E’ finita da un pezzo l’epoca del web libero e anonimo, ogni stato-nazione ha il suo sistema di sicurezza e gli oltre 500 milioni di account virtuali sono equiparati a persone reali in grado di intendere e volere con annesse responsabilità per le proprie azioni e dichiarazioni.
Quasi tutti hanno oramai un profilo virtuale nella community del web più famosa al mondo, postiamo status, carichiamo foto e video, condividiamo ciò che ci piace e lo segnaliamo agli amici, ma se ci capita di scrivere un commento, anche goliardico, siamo attenti, perché se non piace al destinatario rischiamo grosso.

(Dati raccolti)
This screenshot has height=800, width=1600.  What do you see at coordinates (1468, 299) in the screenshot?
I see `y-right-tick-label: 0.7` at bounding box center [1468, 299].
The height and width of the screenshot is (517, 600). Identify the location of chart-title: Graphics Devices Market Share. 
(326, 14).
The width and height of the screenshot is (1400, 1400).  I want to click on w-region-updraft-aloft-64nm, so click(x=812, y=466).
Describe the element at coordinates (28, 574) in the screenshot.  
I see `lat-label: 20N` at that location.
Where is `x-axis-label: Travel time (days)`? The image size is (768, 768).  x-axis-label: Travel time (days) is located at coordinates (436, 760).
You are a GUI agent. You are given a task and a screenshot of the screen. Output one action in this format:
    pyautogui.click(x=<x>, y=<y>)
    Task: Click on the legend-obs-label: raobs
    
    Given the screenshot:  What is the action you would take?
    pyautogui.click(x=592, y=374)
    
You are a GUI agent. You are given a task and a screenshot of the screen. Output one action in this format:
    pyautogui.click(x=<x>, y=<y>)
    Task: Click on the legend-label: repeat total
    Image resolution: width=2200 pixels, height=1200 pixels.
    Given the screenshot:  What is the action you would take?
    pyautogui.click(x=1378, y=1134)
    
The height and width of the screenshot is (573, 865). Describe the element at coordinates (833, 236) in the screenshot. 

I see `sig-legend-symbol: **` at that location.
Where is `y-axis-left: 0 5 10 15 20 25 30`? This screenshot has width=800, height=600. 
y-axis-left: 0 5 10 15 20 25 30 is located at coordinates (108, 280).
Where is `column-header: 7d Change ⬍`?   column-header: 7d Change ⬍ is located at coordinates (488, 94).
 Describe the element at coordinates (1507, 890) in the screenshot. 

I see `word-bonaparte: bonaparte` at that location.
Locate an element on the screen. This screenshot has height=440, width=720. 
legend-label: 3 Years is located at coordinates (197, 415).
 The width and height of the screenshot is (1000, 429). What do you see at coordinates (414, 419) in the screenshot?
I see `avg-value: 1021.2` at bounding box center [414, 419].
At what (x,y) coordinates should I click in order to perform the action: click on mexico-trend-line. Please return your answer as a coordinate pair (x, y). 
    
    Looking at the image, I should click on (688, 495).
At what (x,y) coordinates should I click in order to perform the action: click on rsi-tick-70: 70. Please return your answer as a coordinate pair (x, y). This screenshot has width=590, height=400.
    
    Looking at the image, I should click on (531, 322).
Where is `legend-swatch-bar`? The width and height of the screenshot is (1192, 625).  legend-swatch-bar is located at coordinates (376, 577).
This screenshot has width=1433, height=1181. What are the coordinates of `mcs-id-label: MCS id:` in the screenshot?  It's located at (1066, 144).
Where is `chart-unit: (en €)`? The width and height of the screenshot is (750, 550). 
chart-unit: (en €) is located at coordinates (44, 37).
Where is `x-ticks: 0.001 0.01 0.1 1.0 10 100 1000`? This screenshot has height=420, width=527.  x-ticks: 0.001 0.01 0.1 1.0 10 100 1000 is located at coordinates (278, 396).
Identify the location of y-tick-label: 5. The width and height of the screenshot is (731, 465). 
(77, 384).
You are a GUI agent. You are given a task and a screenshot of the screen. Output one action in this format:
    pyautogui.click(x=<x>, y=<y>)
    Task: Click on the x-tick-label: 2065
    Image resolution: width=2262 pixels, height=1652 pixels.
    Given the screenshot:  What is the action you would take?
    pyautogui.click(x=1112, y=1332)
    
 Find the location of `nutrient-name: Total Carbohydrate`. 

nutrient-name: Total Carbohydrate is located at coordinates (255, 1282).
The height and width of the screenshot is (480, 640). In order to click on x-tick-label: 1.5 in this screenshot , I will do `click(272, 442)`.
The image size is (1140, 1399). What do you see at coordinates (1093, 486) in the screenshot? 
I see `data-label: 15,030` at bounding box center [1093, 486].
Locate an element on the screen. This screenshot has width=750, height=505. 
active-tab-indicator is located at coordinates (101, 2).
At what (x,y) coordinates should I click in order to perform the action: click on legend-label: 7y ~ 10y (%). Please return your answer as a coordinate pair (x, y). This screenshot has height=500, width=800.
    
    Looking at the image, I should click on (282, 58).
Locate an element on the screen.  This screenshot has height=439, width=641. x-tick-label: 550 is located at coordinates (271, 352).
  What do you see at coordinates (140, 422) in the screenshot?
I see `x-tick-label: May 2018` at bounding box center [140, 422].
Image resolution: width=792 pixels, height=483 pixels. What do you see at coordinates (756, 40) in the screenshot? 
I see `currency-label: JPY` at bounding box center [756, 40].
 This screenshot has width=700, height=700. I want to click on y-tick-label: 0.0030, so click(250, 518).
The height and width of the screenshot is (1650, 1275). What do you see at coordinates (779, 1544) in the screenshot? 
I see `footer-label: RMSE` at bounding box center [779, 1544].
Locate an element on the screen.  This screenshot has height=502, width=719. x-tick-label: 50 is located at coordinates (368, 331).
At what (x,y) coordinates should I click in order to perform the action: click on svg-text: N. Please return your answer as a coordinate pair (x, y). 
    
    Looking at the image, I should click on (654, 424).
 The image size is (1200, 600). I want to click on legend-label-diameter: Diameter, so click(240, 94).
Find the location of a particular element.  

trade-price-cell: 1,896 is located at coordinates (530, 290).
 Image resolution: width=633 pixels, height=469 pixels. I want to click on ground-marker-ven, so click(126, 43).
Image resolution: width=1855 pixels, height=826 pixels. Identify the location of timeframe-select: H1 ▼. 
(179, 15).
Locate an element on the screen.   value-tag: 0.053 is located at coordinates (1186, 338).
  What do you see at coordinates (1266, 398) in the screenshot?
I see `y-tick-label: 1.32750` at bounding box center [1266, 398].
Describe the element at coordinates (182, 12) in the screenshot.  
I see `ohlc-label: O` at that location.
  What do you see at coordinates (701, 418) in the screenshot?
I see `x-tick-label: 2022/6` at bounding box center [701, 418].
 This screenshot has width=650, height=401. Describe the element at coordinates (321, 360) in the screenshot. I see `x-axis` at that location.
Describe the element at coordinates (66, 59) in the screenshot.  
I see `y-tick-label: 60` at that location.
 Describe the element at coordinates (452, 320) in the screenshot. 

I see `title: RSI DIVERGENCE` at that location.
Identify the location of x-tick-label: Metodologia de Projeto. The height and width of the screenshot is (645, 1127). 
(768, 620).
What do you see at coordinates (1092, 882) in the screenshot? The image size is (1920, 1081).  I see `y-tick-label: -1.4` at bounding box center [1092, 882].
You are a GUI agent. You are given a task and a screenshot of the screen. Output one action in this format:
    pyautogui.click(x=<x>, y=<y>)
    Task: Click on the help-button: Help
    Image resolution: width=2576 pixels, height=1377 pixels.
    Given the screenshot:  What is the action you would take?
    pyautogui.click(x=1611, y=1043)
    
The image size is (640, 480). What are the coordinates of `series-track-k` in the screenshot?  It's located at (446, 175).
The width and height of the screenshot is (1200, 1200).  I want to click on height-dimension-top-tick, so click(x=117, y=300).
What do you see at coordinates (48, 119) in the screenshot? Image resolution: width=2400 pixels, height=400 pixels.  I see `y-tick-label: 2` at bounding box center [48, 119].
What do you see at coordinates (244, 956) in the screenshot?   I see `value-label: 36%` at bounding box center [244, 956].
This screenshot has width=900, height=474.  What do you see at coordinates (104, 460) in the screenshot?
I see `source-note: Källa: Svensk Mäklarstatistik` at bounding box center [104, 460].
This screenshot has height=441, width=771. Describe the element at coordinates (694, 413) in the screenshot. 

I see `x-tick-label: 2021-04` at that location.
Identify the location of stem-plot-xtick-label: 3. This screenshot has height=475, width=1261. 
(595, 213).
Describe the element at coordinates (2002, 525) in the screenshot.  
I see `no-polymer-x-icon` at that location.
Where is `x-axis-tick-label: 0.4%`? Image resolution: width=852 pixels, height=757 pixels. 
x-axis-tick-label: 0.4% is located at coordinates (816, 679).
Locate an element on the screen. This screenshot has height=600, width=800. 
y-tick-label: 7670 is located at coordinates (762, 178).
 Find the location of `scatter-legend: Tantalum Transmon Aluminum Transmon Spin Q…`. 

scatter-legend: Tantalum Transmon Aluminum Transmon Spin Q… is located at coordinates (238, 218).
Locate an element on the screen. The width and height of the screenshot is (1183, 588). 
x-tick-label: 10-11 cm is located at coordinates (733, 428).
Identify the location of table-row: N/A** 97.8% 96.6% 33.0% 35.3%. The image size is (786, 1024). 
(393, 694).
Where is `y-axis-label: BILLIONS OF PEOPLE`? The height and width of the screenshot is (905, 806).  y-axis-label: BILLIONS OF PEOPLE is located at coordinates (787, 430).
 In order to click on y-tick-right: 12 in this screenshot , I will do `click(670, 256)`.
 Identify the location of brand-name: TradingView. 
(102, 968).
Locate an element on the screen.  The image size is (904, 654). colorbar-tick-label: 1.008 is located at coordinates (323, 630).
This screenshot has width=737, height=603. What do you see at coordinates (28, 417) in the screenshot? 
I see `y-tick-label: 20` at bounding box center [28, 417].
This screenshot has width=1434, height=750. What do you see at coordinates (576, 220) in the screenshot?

◆ Attività proposte ◆
A. Nel testo sui profili virtuali e sulle responsabilità in rete, quanti account virtuali sono equiparati a persone reali?
B. Continua il testo sui profili virtuali e sulle responsabilità in rete, riprendendo subito dopo la sua ultima frase.

◆ Soluzioni in ordine ◆
A. Oltre 500 milioni.

B.
Ad Asti la Procura ha da poco rinviato a giudizio in citazione diretta tre artigiani, con l’accusa di aver denigrato l’onore del corpo della polizia municipale su Facebook. La scorsa estate, Brigida di Sarno cinquantenne proprietaria del “Bar Novecento” in Via Ospedale, è stata multata dai vigili perché il dehor del locale era troppo grande rispetto l’autorizzazione del Comune astigiano, la multa caricata sul profilo virtuale della proprietaria del bar ha scaturito una serie di commenti “not politically correct” da parte dei suoi affezionati clienti. Il processo inizierà il prossimo 26 Settembre.